Task: Please swap "Configs" for "Settings" in the listing lines that begin with the line containing "Task: Open the Configs list icon button" and run through the line containing "Action: pos(29,799)", and change nothing else. Omit the pictures from your answer.

Supplied records:
---------------
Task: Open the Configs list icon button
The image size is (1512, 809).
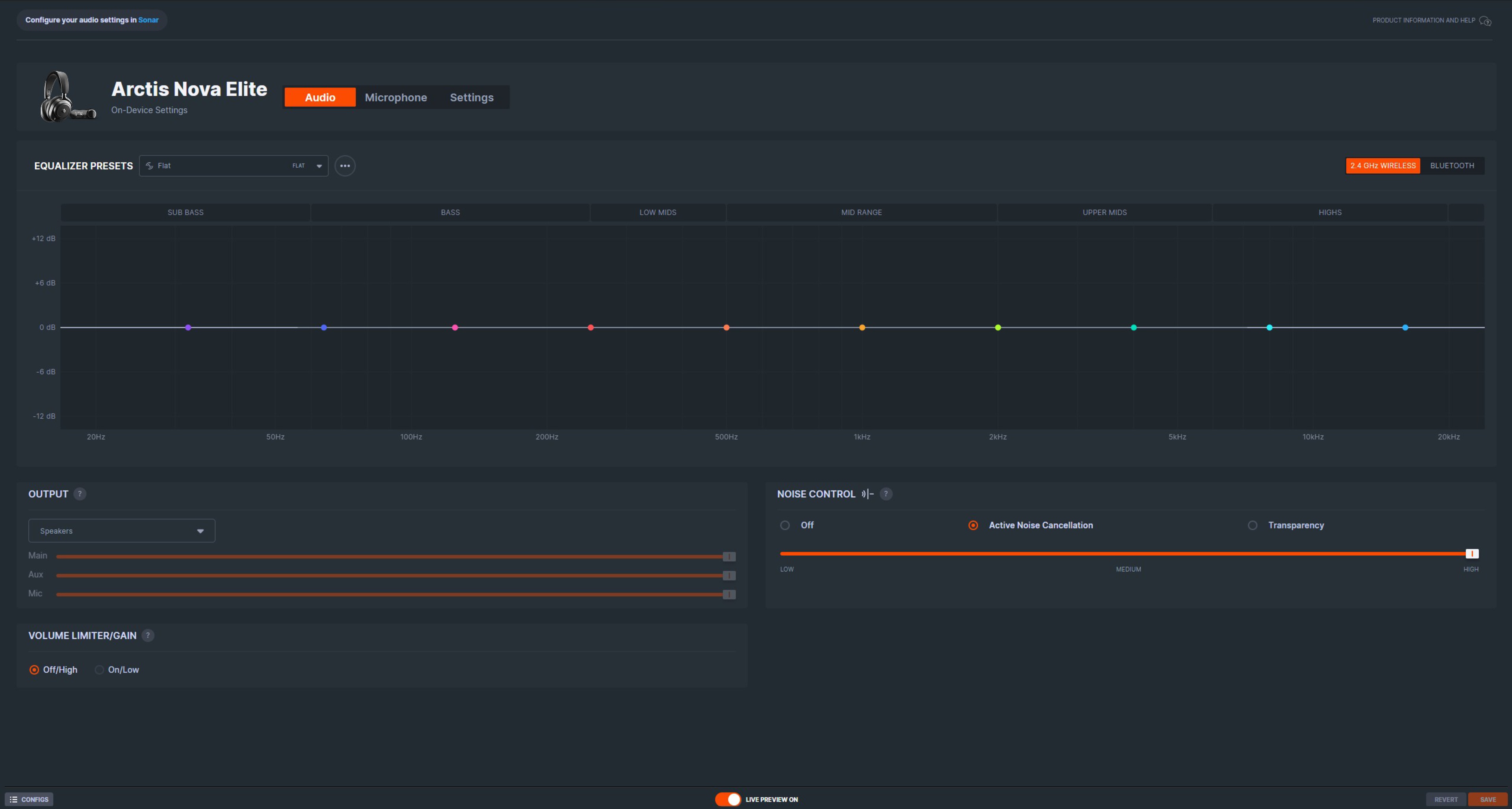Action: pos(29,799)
---------------
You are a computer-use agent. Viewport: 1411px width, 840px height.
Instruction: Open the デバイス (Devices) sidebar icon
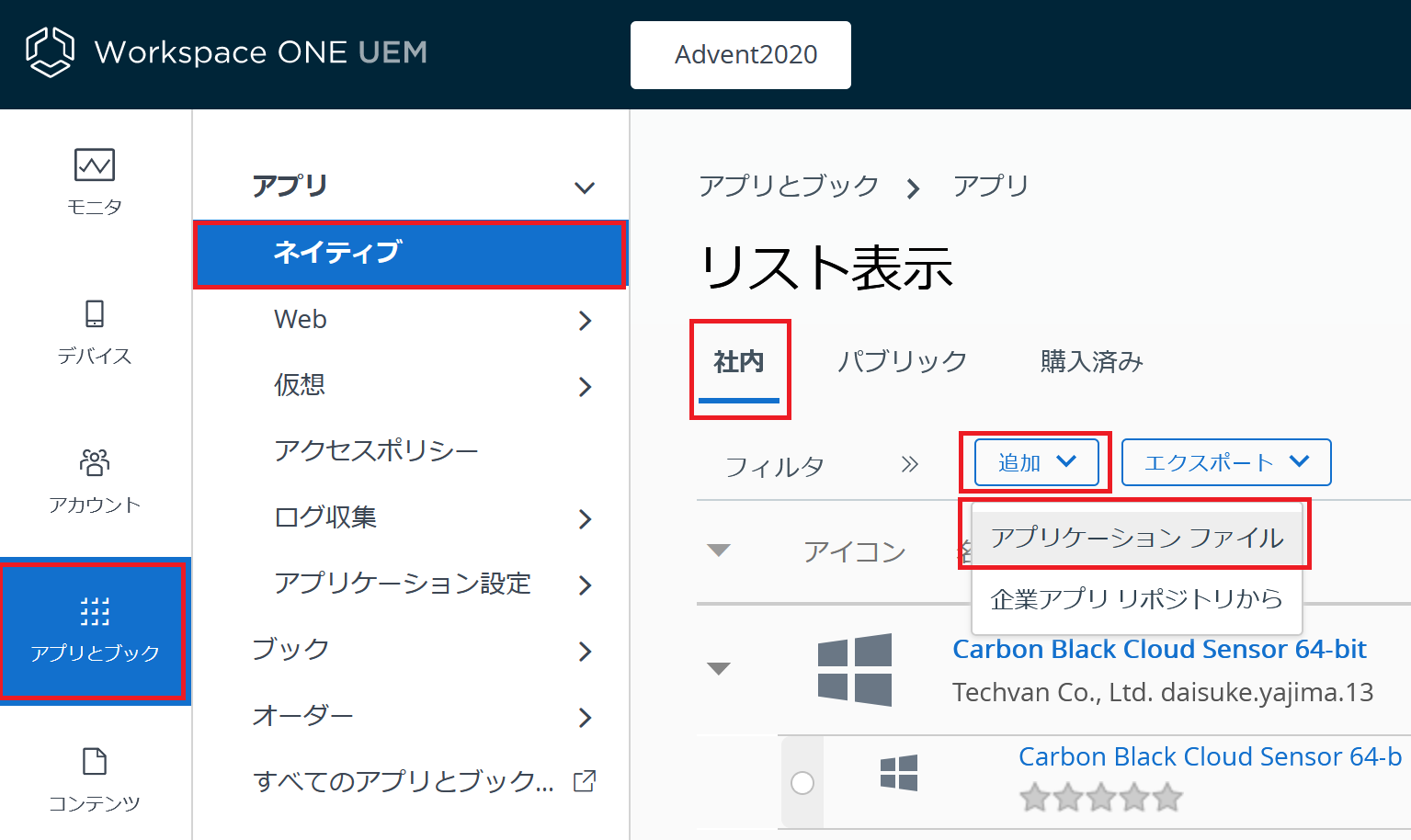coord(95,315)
---------------
Solution for this exercise:
Task: Open the Settings list icon button
The image size is (1512, 809).
Action: pos(29,799)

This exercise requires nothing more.